Fail #17. Not rethinking roles

Any of an organization’s present roles, perhaps even all of them, could need to change if value delivery is to be maximized. Senior executives themselves may need to rethink how they fit in to an enterprise value stream, and the value they should be adding.

Executives must understand that in agile practice work is not scheduled by resource availability, or by the passing of work between silos and through stage gates. Instead, people ought to go to where the work is, so that a so-called “resource” and the role they fill becomes orthogonal to the workflow. That’s the intent behind a self-organizing team, and the teamwork they should exhibit. People should be able to organize themselves around the work that needs doing, when it needs doing, and ensure that it is done to a satisfactory level of quality.

Fail #18. Overlooking the strategic, operational or tactical aspects of change

The agile coach is simply thought of as another manager, albeit one who brings that “agile secret sauce”… the magic ingredient of project success. What executives fail to realize is that agile coaching impacts the whole organization, and hence it must be considered at tactical, operational, and strategic levels.

Tactical coaching is most often team-facing and innately unpredictable. There are always retrospectives or other events which need facilitating, or during which a Scrum Master could need to be mentored. There might be on-the-spot advice which is asked for or which ought to be given, estimation or other agile techniques which must be taught, and outreach sessions to other parts of the enterprise which need to be arranged. Tactical coaching is usually ad-hoc, and isn’t something that an agile coach ever really escapes from, or should wish to. It’s about helping people to understand and master agile practice in the field.

Operational coaching is comparatively focused, and aligned towards the specific agile roles people need to fulfil.
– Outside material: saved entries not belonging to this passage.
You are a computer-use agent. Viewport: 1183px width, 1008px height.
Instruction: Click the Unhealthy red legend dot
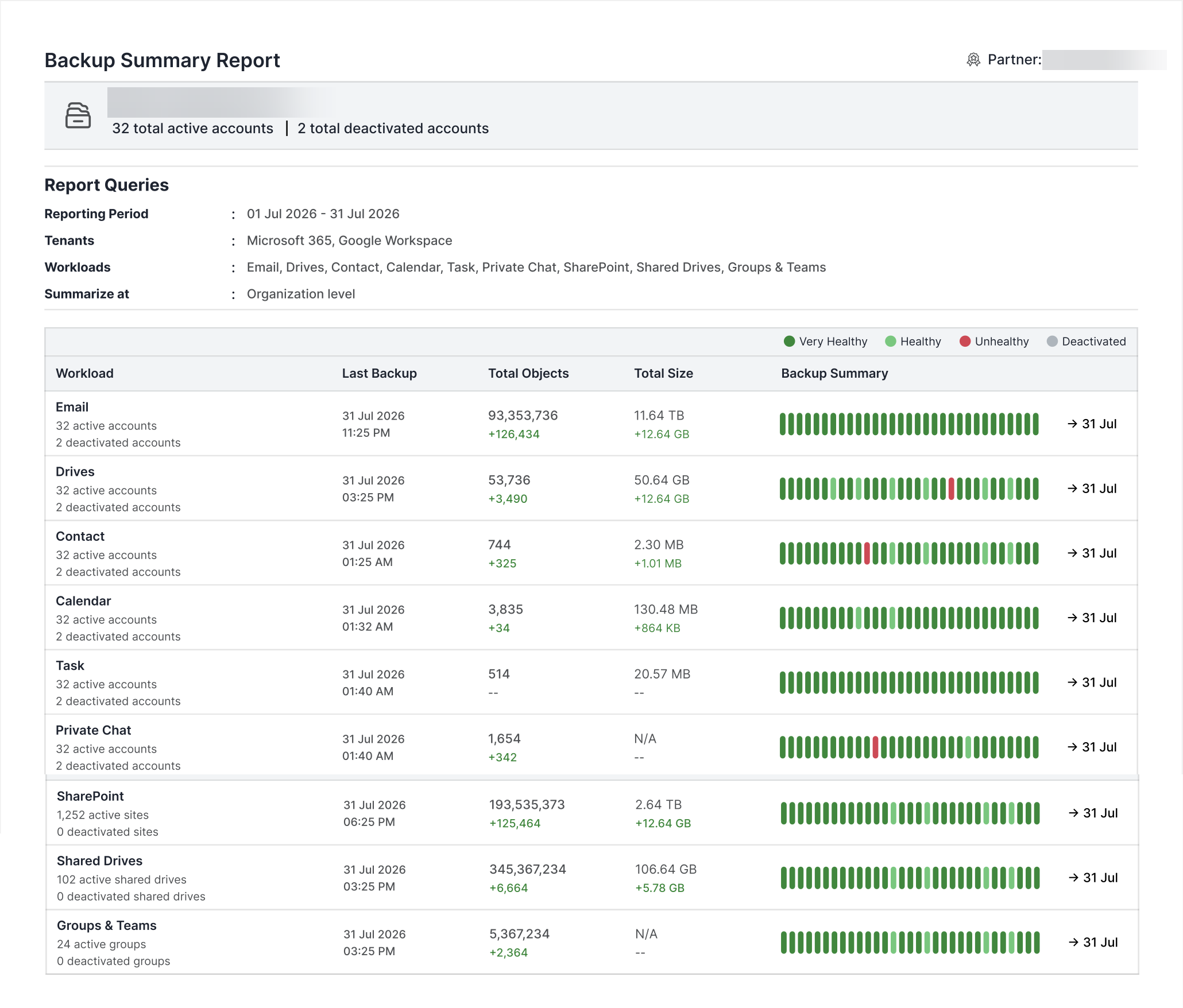(965, 342)
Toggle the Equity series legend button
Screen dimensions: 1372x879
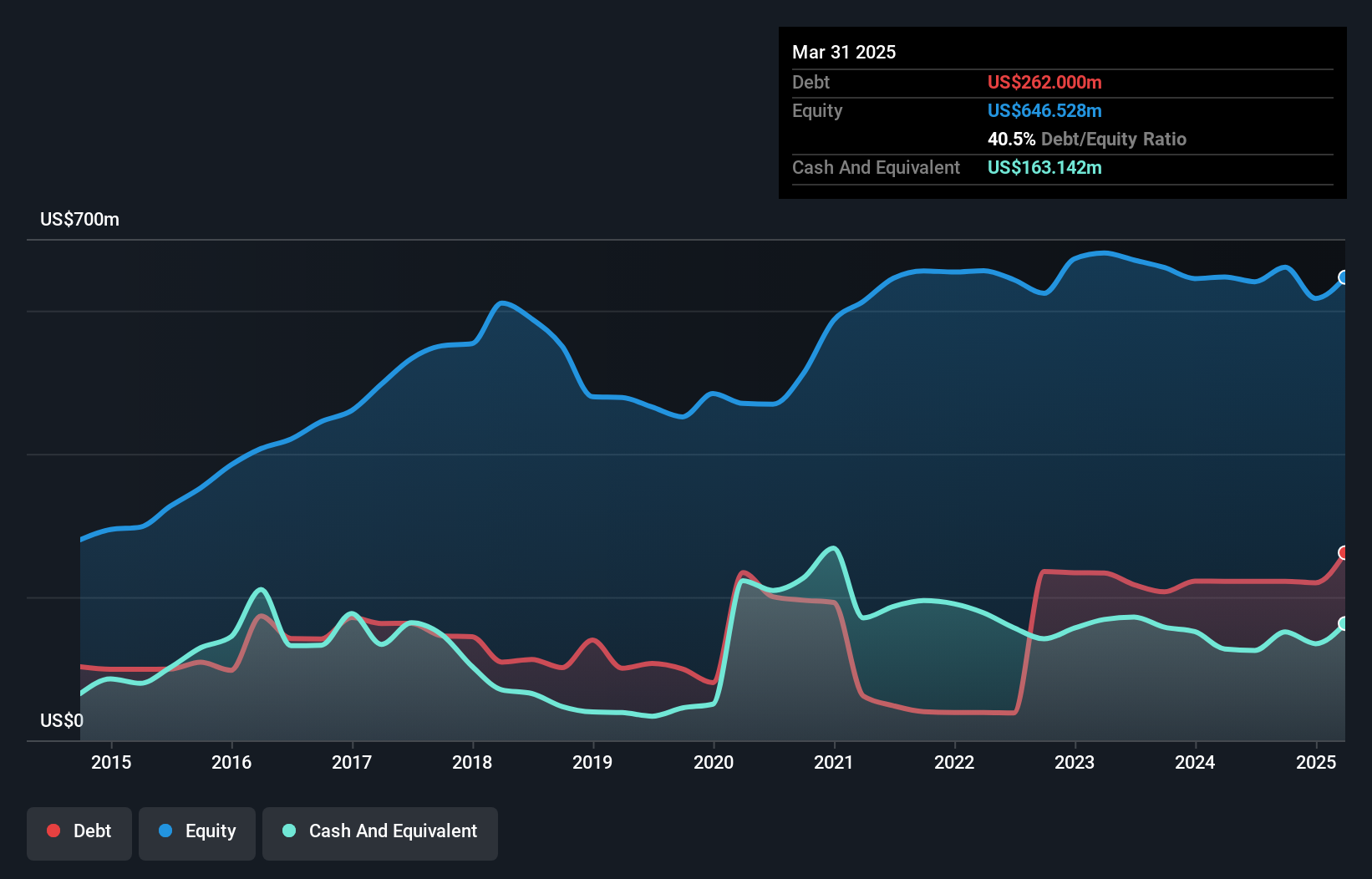[197, 833]
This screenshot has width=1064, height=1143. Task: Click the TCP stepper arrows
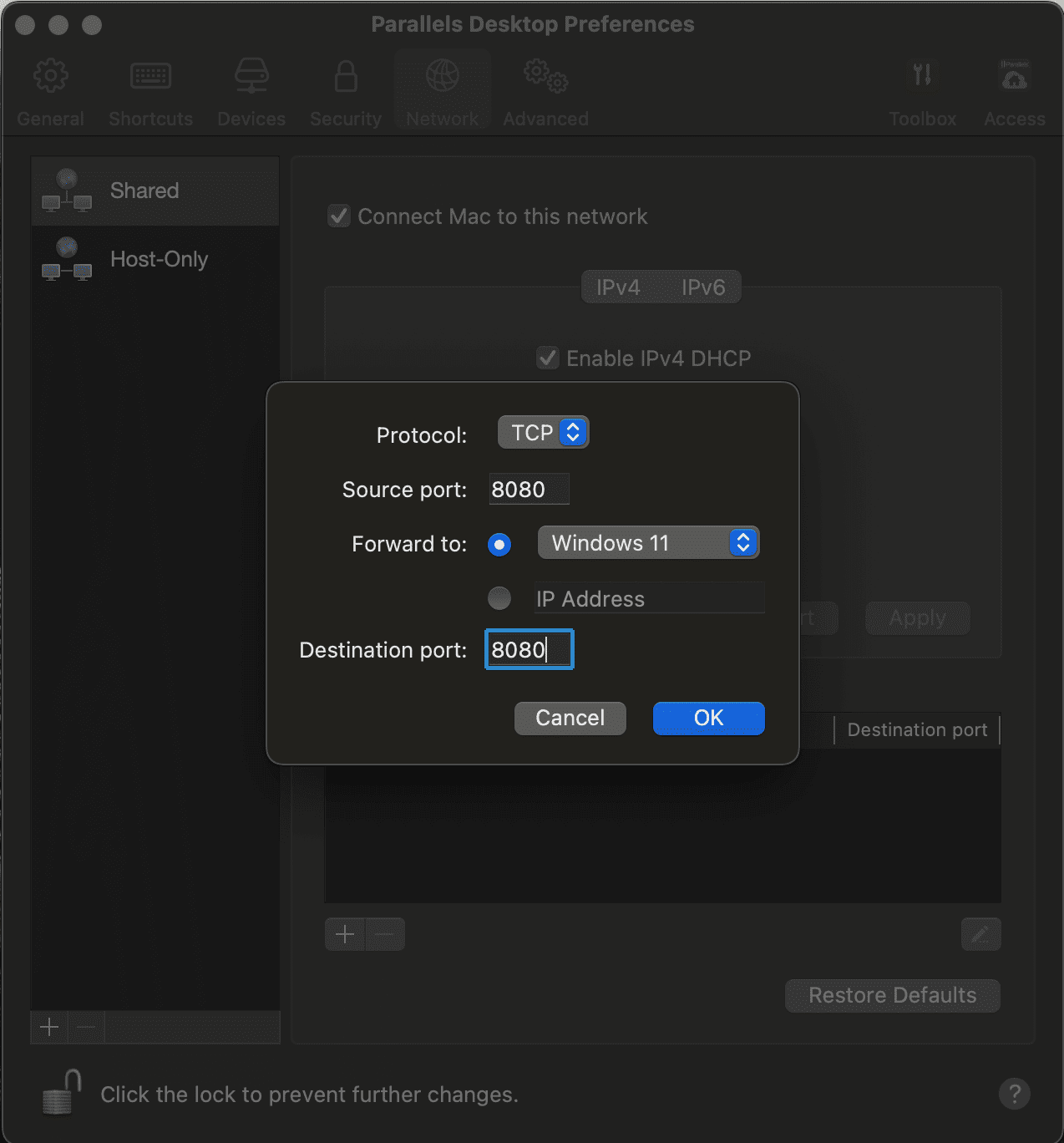tap(572, 432)
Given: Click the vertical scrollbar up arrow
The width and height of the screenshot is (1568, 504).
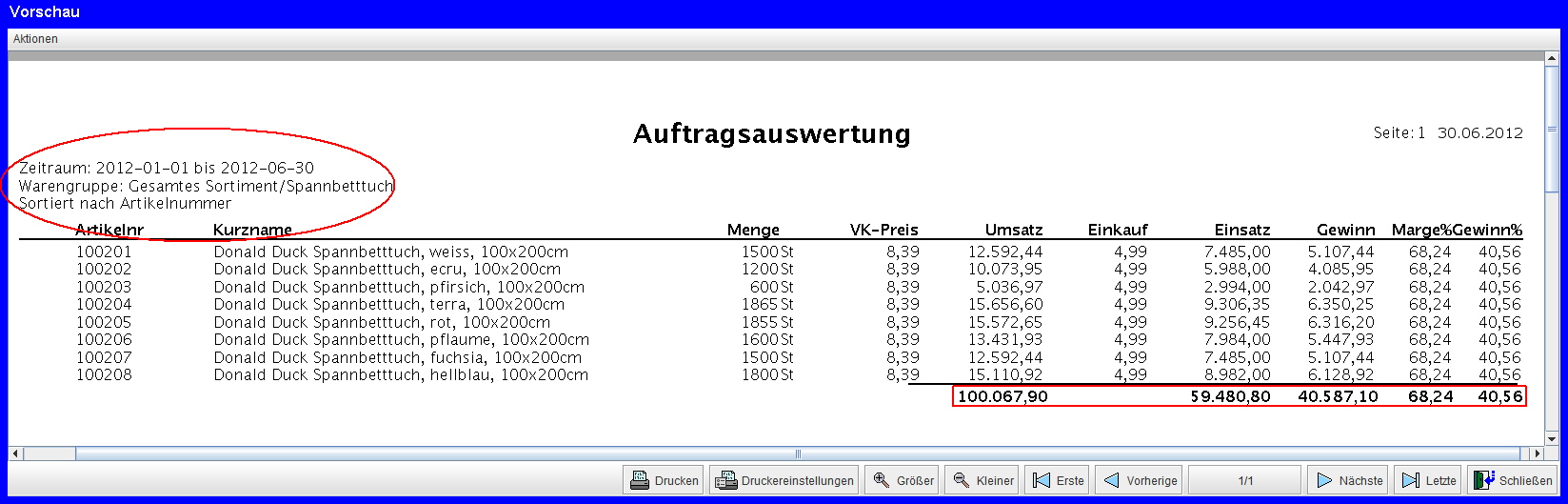Looking at the screenshot, I should pos(1552,58).
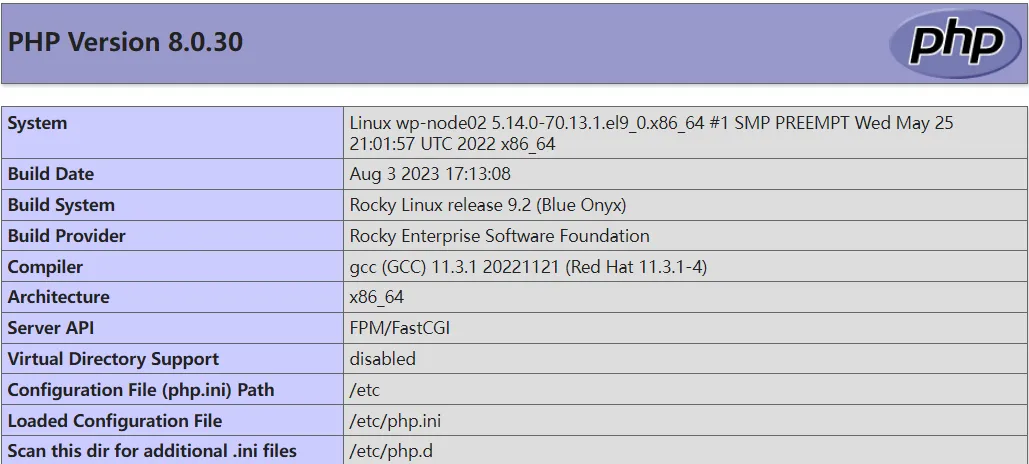Select the Build Provider label cell
The image size is (1029, 464).
point(67,236)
Product Owners, Scrum Masters, and Development Team members can need formal or semi-formal training so they at least broadly understand the part they have to play, and the collaborative relationship they will need to have with others. Sometimes workshops can help people to move into new roles for which they are qualified. Business analysts, for example, may benefit from group sessions in which user story writing or backlog refinement are explained. In short, people may need to be coached to perform their agile roles at an operational level.

Strategic coaching is aimed at executives. The assistance given can be structured or unstructured, depending upon when it occurs in the engagement and which management functions are addressed. There might be a formal workshop or training course to begin with during which essential terms of reference are established. Later on, there might be more tightly-focused sessions during which many questions will need to be answered and risks clearly highlighted.

Fail #19. Thinking they’re above it all

Sponsorship for agile change, unfortunately, very often proves to be the Achilles’ heel of a transformation scheme. Part of the problem lies in a delegation culture and in assuming that the challenge is essentially a technical one. From this executives can compound their error by failing to consider the agile coach as an enterprise change agent who is deserving of their time.

Rather, the coach is seen as a junior manager or technician, someone who works with developers and other technical-types so the agile gubbins is plugged in. There’s little chance of being invited to the top floor, or the board-room, to discuss over coffee the various organizational impediments which you see building up. There’s even less chance of executives coming down to where the work is done, and taking a proper look for themselves.

Fail #20. Not changing themselves

If we were to look for a key take-away from this score of executive agile fails, it would have to be this. It’s the reluctance of senior managers to change themselves. If you are one, try asking yourself these questions.:

Are you prepared to leave your desk, to wean yourself off reports, and to see for yourself what is really happening in your company? Are you willing to challenge, and be challenged on, the very idea of what value means to the organization? Do you see the importance of flow, and the futility of making projections without empirical evidence?